__Aufgabe A__
Von wann bis wann war Deniz Yücel laut dem Text über sein Buch „Agentterrorist“ in der Türkei inhaftiert?
__Aufgabe B__
Schreibe den Text über Deniz Yücel und sein Buch „Agentterrorist“ im Anschluss an seinen letzten Satz weiter.

__Angezeigter Text__
# # # #

„Im Moment führen wir eine Fernbeziehung“

Deniz Yücel über sein neues Buch „Agentterrorist“ im Gespräch mit Christoph Amend auf der Frankfurter Buchmesse

#fb2019

Deniz Yücel war vom Februar 2017 bis Februar 2018 in der Türkei wegen des Vorwurfs der Terrorpropaganda inhaftiert. Der Prozess wurde jedoch erst im Juni 2018 eröffnet (die Anklageschrift der Staatsanwaltschaft ist auf nur wenige Tage vor seiner Entlassung datiert). Nun wurde der Prozess nochmals vertagt.

Während seiner Haft habe er, so Yücel, immer einen fairen Prozess gefordert, nie eine Auslieferung. Auch die Ausreise habe er vorerst abgelehnt. Dabei ging es dem Autor wohl vor allem darum, die Absurdität seine Inhaftierung, die inzwischen auch vom türkischen Verfassungsgericht als rechtswidrig beurteilt wurde, zu skandalisieren.

Das erste Mal wurde Yücel nach einer Pressekonferenz, auf der er und andere Journalisten kritische Nachfragen stellten, in der Nähe der syrischen Grenze festgenommen. Die zweite Inhaftierung stand im Zusammenhang mit unliebsamen Veröffentlichungen zu Energieminister Berat Albayrak, der Schwiegersohn Erdoğans.

Yücel merkt an „Es reicht, wenn man ein ü, oder ein y im Namen hat und kritische Berichterstattung macht, um als Vaterlandsverräter zu gelten“. Seine Verhaftung habe damals auch vor dem Hintergrund der von Erdoğan durchgeführten Volksabstimmung gestanden, die dem Autokraten weitere umfassende Befugnisse verschaffte.  

Seine Freilassung habe wiederum in einer Situation stattgefunden, in der die wirtschaftliche Situation in der Türkei angespannt war und eine Verbesserung der Beziehungen zu den USA angestrebt wurde.

# # # #

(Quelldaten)
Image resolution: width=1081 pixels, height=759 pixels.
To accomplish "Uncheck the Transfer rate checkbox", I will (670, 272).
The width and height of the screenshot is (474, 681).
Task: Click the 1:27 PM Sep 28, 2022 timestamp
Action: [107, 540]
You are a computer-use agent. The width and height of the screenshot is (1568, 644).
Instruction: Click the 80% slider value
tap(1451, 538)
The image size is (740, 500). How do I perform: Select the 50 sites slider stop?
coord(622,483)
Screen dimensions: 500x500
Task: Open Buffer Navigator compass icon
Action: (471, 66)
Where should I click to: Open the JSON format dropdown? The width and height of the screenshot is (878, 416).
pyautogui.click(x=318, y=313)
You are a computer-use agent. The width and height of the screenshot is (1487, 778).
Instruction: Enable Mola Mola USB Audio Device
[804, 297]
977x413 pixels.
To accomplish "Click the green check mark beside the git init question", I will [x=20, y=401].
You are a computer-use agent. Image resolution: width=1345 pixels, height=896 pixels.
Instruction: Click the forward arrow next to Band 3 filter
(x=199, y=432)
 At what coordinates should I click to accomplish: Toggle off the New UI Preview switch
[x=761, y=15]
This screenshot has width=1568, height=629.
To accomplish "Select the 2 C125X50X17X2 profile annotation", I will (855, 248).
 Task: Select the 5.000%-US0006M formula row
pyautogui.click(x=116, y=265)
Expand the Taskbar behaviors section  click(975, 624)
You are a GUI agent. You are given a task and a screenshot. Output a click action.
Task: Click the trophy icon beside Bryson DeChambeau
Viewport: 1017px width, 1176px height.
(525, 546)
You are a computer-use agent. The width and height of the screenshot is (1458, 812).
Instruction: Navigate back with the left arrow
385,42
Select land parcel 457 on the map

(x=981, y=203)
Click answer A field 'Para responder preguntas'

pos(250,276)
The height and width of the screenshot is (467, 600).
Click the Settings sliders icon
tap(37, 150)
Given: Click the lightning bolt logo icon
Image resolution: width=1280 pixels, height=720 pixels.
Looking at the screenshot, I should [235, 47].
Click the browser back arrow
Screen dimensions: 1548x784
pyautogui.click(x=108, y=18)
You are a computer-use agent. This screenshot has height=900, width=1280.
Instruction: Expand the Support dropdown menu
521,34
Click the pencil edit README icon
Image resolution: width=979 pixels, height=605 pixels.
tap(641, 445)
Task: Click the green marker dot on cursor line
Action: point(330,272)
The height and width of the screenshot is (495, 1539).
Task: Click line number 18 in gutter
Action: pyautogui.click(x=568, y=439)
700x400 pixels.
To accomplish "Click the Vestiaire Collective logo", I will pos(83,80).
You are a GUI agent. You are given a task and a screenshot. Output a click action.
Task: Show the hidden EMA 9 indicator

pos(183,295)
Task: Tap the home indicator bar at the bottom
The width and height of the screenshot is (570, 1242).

# # # #

__Ergebnis A__
Von Februar 2017 bis Februar 2018.

__Ergebnis B__
Während seiner Haft gelang es Yücel immer wieder Statements aus dem Gefängnis zu schmuggeln. Das sei für ihn äußerst wichtig gewesen, um auch als Journalist zu überleben und sich seine Handlungsfähigkeit zu bewahren. Schlagzeilen machte beispielsweise seine Aussage dass er für „schmutzige Deals nicht zur Verfügung stehe“. In dieser Zeit hatte sich das Gerücht verbreitet, dass die Freilassung Yücels an deutsche Waffenlieferungen an die Türkei gebunden werden könnten. Die angeblichen Verhandlungen hatten sich im Nachhinein als nicht existent herausgestellt. Seine Texte aus der Haft gingen sowohl an deutsche, als auch an türkische Medien.

Zur derzeitigen Lage merkt der Journalist an, dass er sich dennoch nicht gegen jegliche Investitionen in der Türkei ausspreche. Er sei „kein Freund der Verelendungstheorie“. Dennoch habe er auch damals die Solidarität von den großen Konzernen mit den Betroffenen von Menschenrechtsverletzungen in der Türkei vermisst.  

Yücels Prozess wurde nun bis in den Februar verschoben, sein Anwalt fordert einen Freispruch, während die Staatsanwaltschaft auf einer Haftstrafe von 18 Jahren beharrt. Yücel bemerkt abschließend in Bezug auf die Türkei, es sei schon eine „sehr intime Beziehung im Kerker eines Landes eingesperrt gewesen zu sein“, man könne auch sagen „im Moment führen wir eine Fernbeziehung“.